## What the task asks
Using the data below, gather each line that includes the word "link".

Dataset items:
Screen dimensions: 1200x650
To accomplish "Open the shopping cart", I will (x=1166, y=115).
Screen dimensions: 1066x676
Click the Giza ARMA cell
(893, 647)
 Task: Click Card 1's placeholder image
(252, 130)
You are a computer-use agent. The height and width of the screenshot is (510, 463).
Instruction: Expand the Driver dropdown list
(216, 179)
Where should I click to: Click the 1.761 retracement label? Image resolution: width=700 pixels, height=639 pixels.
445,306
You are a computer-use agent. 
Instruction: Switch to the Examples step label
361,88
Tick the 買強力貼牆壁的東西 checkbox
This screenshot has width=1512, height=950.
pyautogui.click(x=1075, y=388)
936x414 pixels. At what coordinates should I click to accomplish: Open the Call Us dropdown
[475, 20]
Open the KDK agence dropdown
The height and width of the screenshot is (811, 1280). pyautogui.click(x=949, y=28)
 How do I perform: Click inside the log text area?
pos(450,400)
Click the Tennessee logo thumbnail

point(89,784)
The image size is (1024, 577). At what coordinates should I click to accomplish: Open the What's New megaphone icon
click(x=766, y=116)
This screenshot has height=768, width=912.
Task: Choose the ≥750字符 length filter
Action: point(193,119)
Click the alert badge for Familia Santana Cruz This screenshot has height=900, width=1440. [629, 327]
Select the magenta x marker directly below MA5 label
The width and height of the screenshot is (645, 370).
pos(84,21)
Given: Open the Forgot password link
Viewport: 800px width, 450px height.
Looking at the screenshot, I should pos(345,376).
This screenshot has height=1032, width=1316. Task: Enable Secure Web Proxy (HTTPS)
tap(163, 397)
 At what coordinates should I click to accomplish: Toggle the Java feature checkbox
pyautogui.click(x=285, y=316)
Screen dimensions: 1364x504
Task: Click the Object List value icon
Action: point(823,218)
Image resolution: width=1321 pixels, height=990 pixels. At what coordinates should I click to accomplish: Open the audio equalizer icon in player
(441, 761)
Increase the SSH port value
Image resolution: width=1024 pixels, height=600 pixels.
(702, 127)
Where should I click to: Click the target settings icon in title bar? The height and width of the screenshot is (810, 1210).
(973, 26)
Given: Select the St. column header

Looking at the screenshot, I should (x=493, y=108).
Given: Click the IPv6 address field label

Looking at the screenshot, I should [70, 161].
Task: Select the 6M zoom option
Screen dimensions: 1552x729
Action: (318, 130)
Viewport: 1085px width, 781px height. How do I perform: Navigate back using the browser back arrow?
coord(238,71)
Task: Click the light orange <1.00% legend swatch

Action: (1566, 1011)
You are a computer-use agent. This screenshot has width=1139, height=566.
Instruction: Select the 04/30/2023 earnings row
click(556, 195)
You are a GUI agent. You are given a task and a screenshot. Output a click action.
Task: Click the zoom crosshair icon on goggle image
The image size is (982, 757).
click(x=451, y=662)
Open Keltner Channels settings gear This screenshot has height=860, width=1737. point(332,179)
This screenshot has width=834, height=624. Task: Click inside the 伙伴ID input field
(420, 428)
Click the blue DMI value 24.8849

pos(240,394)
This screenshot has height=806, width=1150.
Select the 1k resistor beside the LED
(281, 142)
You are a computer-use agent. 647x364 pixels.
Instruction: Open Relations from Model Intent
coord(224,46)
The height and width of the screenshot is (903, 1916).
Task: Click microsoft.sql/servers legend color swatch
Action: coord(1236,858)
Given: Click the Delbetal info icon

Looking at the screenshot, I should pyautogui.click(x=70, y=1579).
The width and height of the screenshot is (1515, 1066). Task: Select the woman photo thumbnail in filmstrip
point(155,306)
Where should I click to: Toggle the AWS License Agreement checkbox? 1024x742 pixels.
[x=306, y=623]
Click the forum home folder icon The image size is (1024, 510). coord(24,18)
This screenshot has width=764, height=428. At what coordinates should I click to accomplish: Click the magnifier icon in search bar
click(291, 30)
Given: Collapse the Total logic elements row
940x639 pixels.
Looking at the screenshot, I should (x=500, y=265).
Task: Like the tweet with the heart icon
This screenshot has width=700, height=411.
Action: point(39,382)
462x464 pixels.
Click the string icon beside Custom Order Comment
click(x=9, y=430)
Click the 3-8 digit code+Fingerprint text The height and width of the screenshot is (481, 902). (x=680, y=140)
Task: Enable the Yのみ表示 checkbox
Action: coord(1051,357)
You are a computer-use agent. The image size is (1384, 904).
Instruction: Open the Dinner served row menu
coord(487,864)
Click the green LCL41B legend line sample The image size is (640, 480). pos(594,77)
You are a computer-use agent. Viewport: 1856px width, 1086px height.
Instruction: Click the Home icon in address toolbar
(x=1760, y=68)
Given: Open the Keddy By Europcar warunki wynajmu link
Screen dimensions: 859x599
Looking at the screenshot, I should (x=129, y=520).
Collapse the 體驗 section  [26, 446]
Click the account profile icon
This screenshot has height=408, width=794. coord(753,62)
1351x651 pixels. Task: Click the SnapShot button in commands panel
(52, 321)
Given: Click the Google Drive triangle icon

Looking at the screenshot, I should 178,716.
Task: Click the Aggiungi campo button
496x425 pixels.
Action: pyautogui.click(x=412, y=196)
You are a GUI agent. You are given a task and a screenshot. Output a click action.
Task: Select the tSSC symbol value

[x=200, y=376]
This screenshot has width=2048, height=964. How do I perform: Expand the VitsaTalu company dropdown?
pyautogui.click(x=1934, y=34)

## Exercise result
Given: Open the Forgot password link
Given: Open the Keddy By Europcar warunki wynajmu link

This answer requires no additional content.